• [Task description] Copy the items below verbatim, from the line containing "The width and height of the screenshot is (1920, 940)." through the last line of the items, both ends included.

• [Data shown]
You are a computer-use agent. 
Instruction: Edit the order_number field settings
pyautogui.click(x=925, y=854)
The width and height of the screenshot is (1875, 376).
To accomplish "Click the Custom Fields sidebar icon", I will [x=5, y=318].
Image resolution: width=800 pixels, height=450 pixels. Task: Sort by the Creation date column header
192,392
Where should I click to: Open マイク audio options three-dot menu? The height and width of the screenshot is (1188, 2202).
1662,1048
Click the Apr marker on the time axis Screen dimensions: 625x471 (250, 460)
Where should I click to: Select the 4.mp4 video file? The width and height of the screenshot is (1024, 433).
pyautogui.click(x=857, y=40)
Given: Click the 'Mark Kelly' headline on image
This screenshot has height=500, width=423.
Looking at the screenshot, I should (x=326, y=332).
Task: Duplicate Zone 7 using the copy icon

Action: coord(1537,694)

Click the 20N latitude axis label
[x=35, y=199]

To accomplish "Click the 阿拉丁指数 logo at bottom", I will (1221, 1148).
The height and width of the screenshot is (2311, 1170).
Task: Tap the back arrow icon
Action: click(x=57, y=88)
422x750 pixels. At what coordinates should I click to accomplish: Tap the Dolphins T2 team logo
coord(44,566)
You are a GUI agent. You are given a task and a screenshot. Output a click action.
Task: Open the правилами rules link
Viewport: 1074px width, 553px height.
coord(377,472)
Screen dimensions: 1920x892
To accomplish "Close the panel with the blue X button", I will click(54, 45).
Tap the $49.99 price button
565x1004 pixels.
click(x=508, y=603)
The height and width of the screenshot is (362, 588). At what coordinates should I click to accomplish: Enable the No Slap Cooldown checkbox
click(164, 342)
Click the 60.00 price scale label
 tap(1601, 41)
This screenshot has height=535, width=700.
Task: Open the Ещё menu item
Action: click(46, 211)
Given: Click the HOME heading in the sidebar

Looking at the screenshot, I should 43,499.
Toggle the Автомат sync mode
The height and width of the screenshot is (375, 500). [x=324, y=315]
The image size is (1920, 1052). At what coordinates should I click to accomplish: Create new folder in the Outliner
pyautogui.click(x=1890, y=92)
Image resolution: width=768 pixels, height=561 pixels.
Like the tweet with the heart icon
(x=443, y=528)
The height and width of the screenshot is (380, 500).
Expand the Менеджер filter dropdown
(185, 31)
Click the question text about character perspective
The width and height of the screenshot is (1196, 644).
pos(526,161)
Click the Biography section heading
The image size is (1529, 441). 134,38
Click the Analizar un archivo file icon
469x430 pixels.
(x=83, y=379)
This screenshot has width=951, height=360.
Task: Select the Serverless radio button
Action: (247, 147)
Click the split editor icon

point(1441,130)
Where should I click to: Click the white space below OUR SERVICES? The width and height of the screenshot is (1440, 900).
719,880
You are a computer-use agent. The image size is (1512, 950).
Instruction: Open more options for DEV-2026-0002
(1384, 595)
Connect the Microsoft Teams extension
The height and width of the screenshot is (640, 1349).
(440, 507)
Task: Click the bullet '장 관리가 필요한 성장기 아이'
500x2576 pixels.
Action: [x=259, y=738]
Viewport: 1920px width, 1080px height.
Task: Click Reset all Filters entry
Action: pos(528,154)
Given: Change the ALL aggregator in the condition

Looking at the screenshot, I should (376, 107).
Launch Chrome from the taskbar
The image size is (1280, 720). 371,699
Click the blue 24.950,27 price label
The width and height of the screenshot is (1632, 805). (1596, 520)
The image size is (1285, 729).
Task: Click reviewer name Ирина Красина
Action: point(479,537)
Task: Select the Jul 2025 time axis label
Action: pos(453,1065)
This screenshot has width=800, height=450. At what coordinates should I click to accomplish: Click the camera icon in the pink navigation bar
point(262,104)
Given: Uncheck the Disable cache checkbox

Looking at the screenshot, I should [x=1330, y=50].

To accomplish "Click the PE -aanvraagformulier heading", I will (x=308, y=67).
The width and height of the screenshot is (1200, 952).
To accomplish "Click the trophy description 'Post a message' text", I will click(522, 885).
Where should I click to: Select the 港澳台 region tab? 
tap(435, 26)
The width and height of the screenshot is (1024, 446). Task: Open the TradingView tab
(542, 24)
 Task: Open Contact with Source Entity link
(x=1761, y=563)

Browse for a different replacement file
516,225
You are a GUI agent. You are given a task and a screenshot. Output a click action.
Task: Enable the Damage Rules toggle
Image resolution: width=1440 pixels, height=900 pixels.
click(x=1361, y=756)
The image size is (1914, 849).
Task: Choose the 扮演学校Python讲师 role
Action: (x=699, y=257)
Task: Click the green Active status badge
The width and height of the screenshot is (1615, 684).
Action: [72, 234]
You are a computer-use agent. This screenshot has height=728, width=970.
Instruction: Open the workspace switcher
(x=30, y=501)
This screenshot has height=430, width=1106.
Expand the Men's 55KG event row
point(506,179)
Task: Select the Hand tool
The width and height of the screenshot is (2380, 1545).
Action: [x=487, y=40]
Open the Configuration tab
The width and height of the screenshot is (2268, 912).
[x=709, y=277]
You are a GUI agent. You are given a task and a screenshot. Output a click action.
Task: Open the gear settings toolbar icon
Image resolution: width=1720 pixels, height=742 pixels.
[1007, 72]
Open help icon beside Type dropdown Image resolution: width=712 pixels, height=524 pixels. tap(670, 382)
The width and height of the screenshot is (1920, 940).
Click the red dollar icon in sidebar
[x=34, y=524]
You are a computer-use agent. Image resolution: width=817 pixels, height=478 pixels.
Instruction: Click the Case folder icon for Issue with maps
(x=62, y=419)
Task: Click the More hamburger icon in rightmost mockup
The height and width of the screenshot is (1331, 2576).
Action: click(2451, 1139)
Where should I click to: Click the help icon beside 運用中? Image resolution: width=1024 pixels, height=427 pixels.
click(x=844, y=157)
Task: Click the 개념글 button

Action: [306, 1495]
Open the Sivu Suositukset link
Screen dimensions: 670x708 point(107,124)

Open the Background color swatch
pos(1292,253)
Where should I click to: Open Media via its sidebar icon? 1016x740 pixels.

• [Complete response]
The width and height of the screenshot is (1920, 940).
Click the red dollar icon in sidebar
[x=34, y=524]
You are a computer-use agent. Image resolution: width=817 pixels, height=478 pixels.
Instruction: Click the Case folder icon for Issue with maps
(x=62, y=419)
Task: Click the More hamburger icon in rightmost mockup
The height and width of the screenshot is (1331, 2576).
Action: click(2451, 1139)
Where should I click to: Click the help icon beside 運用中? Image resolution: width=1024 pixels, height=427 pixels.
click(x=844, y=157)
Task: Click the 개념글 button

Action: [306, 1495]
Open the Sivu Suositukset link
Screen dimensions: 670x708 point(107,124)

Open the Background color swatch
pos(1292,253)
Where should I click to: Open Media via its sidebar icon? 1016x740 pixels.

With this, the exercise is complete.